Repeat the entries verbatim.

• [Stored records]:
☆ ☆ ☆ ☆ ☆

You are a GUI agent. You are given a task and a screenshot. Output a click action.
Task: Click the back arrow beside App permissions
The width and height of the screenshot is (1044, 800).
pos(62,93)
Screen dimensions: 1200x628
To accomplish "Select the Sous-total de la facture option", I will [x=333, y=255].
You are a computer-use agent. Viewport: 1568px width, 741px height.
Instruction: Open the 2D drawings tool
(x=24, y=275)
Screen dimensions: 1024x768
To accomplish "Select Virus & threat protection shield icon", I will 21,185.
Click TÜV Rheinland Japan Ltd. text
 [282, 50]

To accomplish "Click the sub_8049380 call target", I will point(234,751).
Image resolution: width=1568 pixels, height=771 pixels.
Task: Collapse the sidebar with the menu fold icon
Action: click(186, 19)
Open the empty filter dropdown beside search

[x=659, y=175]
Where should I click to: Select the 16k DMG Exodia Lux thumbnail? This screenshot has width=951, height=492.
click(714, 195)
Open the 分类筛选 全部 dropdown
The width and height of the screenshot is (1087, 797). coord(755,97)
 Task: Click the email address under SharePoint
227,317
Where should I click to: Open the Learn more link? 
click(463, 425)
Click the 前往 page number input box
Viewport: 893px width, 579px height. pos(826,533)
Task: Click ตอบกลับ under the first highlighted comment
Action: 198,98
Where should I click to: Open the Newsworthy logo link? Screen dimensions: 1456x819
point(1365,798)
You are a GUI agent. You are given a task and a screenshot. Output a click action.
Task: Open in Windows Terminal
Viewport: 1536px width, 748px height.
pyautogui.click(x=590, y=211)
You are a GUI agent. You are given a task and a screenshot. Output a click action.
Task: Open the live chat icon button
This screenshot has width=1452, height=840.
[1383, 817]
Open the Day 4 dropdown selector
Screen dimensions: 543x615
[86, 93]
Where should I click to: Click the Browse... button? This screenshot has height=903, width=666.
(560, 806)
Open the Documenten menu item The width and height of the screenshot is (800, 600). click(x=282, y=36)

☆ ☆ ☆ ☆ ☆

• [SOLUTION FOR THIS EXERCISE]:
You are a GUI agent. You are given a task and a screenshot. Output a click action.
Task: Click the back arrow beside App permissions
The width and height of the screenshot is (1044, 800).
pos(62,93)
Screen dimensions: 1200x628
To accomplish "Select the Sous-total de la facture option", I will [x=333, y=255].
You are a computer-use agent. Viewport: 1568px width, 741px height.
Instruction: Open the 2D drawings tool
(x=24, y=275)
Screen dimensions: 1024x768
To accomplish "Select Virus & threat protection shield icon", I will 21,185.
Click TÜV Rheinland Japan Ltd. text
 [282, 50]

To accomplish "Click the sub_8049380 call target", I will point(234,751).
Image resolution: width=1568 pixels, height=771 pixels.
Task: Collapse the sidebar with the menu fold icon
Action: click(186, 19)
Open the empty filter dropdown beside search

[x=659, y=175]
Where should I click to: Select the 16k DMG Exodia Lux thumbnail? This screenshot has width=951, height=492.
click(714, 195)
Open the 分类筛选 全部 dropdown
The width and height of the screenshot is (1087, 797). coord(755,97)
 Task: Click the email address under SharePoint
227,317
Where should I click to: Open the Learn more link? 
click(463, 425)
Click the 前往 page number input box
Viewport: 893px width, 579px height. pos(826,533)
Task: Click ตอบกลับ under the first highlighted comment
Action: 198,98
Where should I click to: Open the Newsworthy logo link? Screen dimensions: 1456x819
point(1365,798)
You are a GUI agent. You are given a task and a screenshot. Output a click action.
Task: Open in Windows Terminal
Viewport: 1536px width, 748px height.
pyautogui.click(x=590, y=211)
You are a GUI agent. You are given a task and a screenshot. Output a click action.
Task: Open the live chat icon button
This screenshot has width=1452, height=840.
[1383, 817]
Open the Day 4 dropdown selector
Screen dimensions: 543x615
[86, 93]
Where should I click to: Click the Browse... button? This screenshot has height=903, width=666.
(560, 806)
Open the Documenten menu item The width and height of the screenshot is (800, 600). click(x=282, y=36)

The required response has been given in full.